Re: Problems with a player's 100 words

From: L.Castellucci <lightcastle_at_...>
Date: Sat, 16 Dec 2006 16:19:22 -0500


On December 16, 2006 11:59 am, Jane Williams wrote:

> The player is a power-gamer at heart. He plays
> role-playing games to "win". He always wants to be
> more powerful than the other PCs, and to dominate
> other PCs and other players - the latter can be a
> problem.

Can be? He'd never play in a game of mine. I don't mind dominating the other PCs when it works to give good stories for everyone. The moment you start pushing other players around, you're asking to be politely shown the door.

> He did arrange for the retirement/assassination of his
> previous PC on the grounds that it was impossible to
> GM, after all.

I did that once. Although it wasn't impossible to GM, it just was fundamentally opposed to the rest of the party in tone, and so became more trouble than he was worth.

(He showed up about a year later as an NPC working at cross-purposes to the PCs, which was a lovely touch by the GM.)
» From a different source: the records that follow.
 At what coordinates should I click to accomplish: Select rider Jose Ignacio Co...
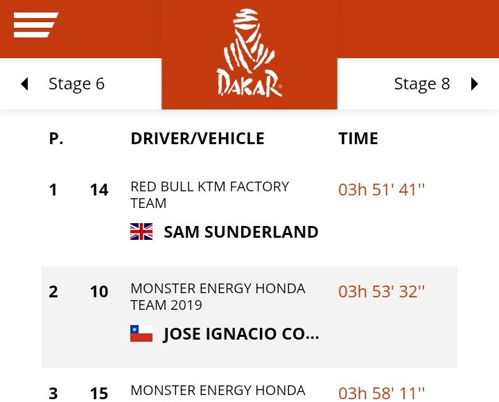point(240,334)
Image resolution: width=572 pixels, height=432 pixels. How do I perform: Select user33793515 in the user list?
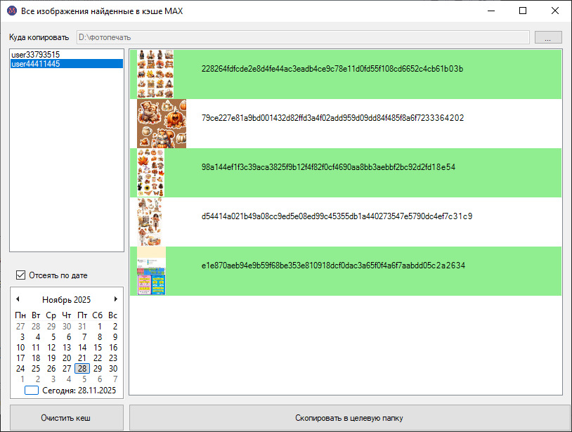click(x=35, y=54)
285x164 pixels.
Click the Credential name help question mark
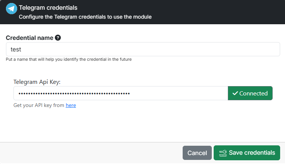[58, 38]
> I've done things that headed that way in a slightly
> more subtle manner, too. Squeezing as much as possible
> out of 100 words is an art-form :)

True. I think it is the lack of subtlety that is so irritating about this. :)

> Personally if I start with a list, then convert to
> narrative, I can get more out of the narrative.

It's how I have found it works for me, too.

> Yes! We're trying to convince him that HQ is *not*
> limiting. He doesn't like the fact that in RQ you
> could just "do" all the relationships and so on, but
> here you can only have them by spending points.

So he chose to write a narrative where he has no relationships?

> He isn't a munchkin in the normal sense. In PBeM, you
> dominate a game by writing, and writing well: quality,
> imagination, quantity. This is a game with me and Mike
> as players, to give you some idea of the "competition"
> (not that either of us see it that way of course).
> This player dominates, by producing more *good*
> writing than either of us. This is something to be
> channeled, not squashed, IMO. Only the more I look at
> that 100 words, the less able I feel to explain what
> the 100-word narrative is actually for.

This 100-word narrative? Or 100-word narratives in general?